WORK ORDER
Write out only the lines from the start of the entries up to and including the line with "Sign Up (440, 2434)"; please skip the pictures.

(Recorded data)
....
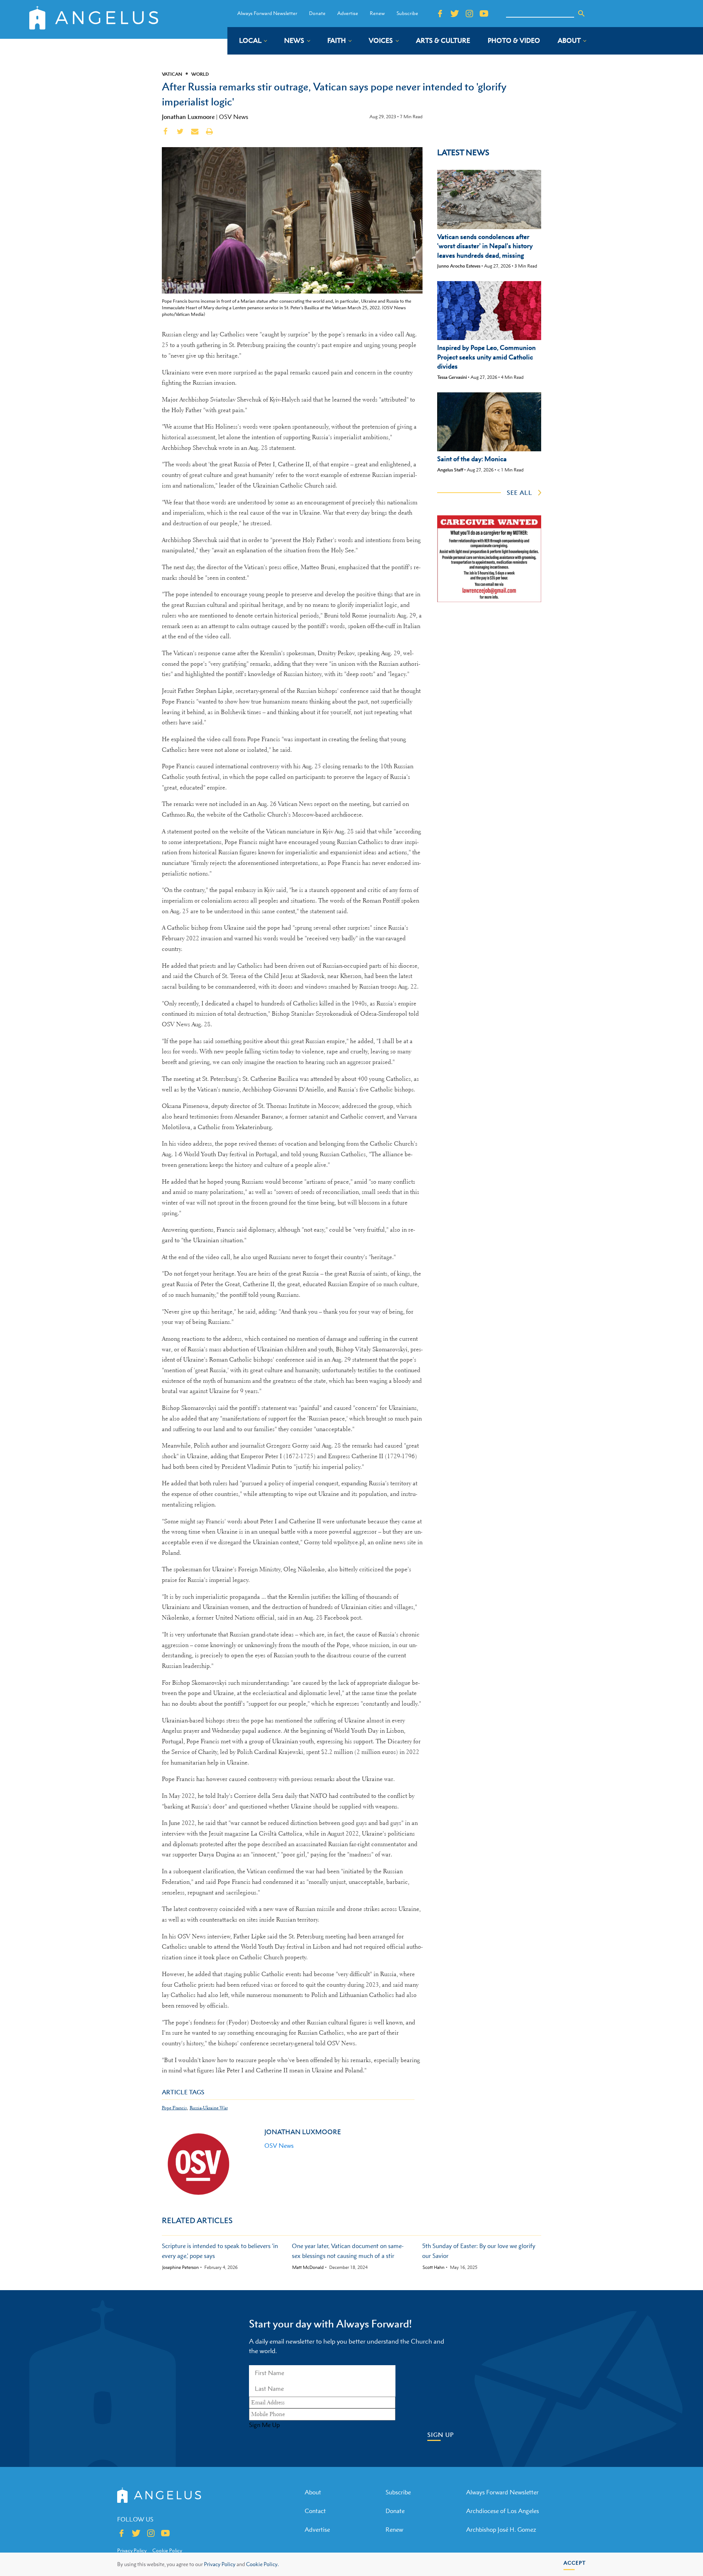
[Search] (581, 13)
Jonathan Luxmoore (188, 116)
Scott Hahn (434, 2267)
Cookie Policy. (262, 2564)
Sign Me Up (264, 2425)
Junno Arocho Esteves (458, 266)
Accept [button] (574, 2563)
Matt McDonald (308, 2267)
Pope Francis (174, 2108)
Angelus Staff (450, 470)
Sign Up (440, 2434)
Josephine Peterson (180, 2267)
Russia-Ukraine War (209, 2108)
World (200, 74)
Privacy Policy (219, 2564)
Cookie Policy (167, 2550)
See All (519, 492)
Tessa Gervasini (452, 377)
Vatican (172, 74)
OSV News (233, 116)
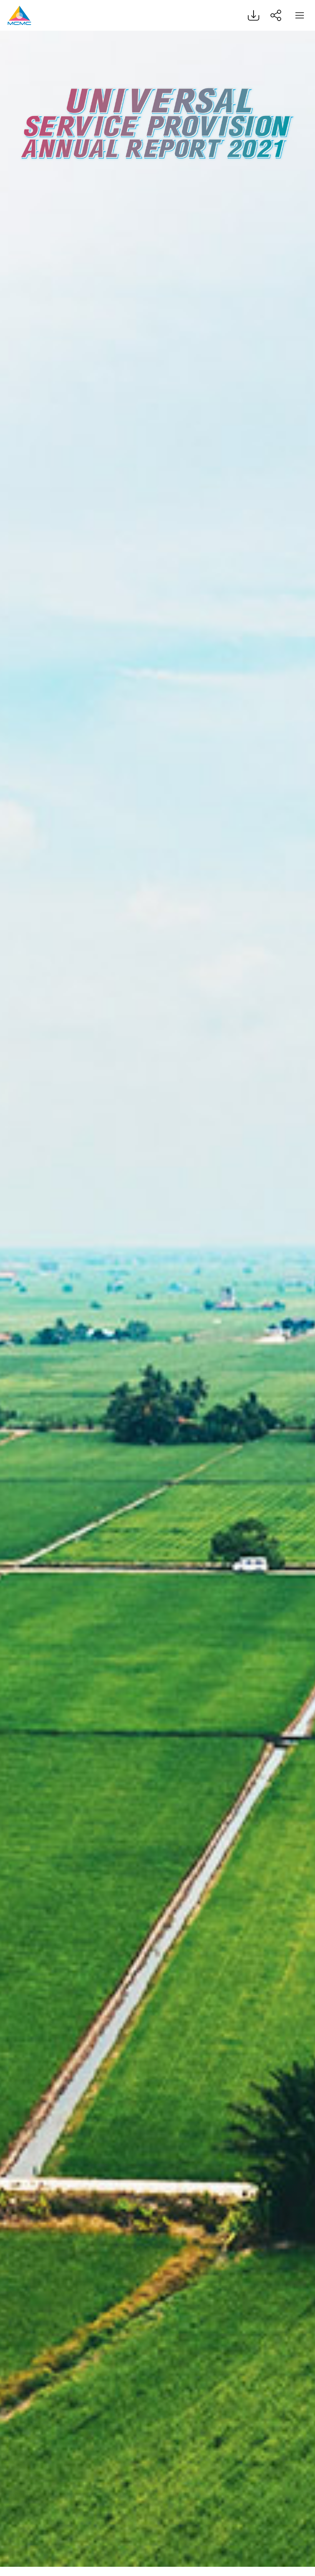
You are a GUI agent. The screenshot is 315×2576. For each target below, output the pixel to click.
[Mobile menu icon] (299, 15)
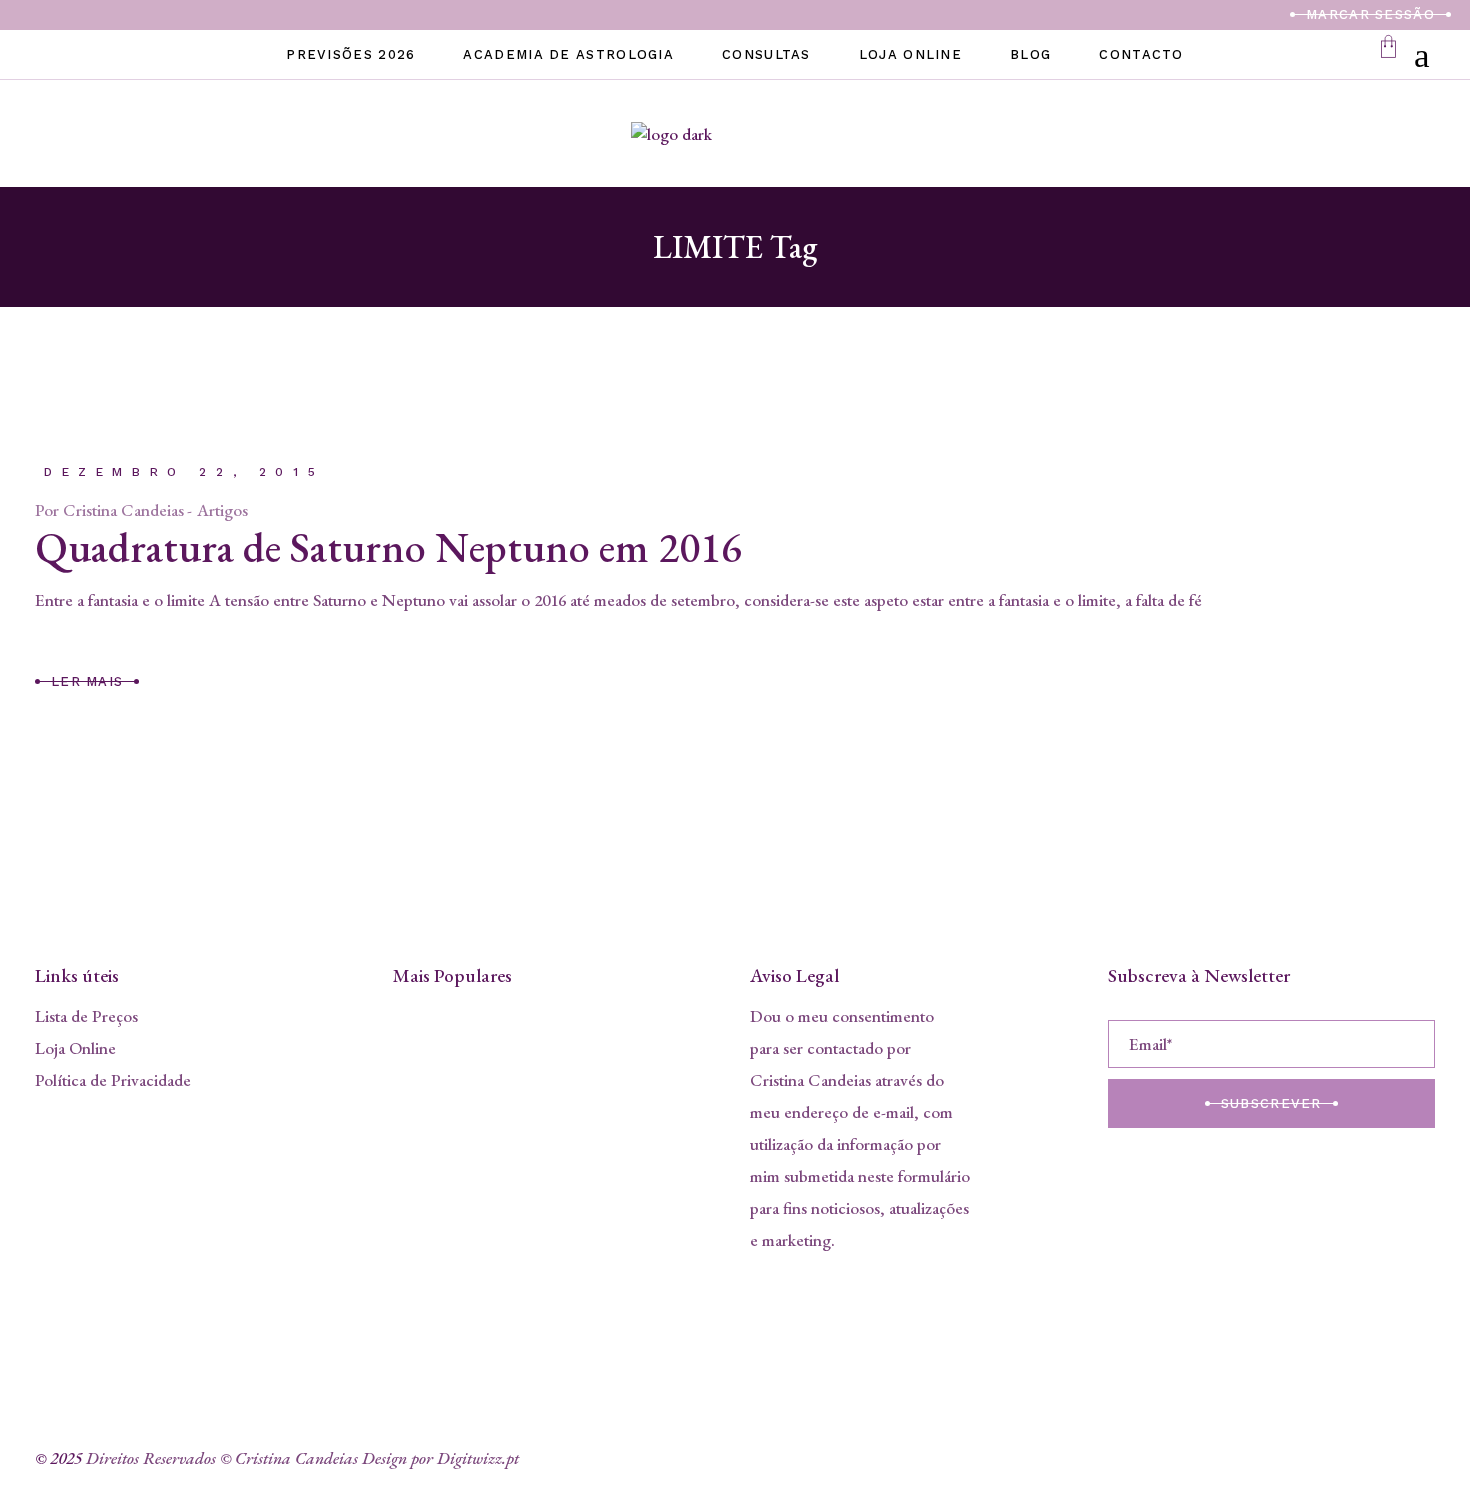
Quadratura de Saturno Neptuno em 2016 (388, 547)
....
COMPLETED EXERCISE
[Search] (581, 13)
Jonathan Luxmoore (188, 116)
Scott Hahn (434, 2267)
Cookie Policy. (262, 2564)
Sign Me Up (264, 2425)
Junno Arocho Esteves (458, 266)
Accept [button] (574, 2563)
Matt McDonald (308, 2267)
Pope Francis (174, 2108)
Angelus Staff (450, 470)
Sign Up (440, 2434)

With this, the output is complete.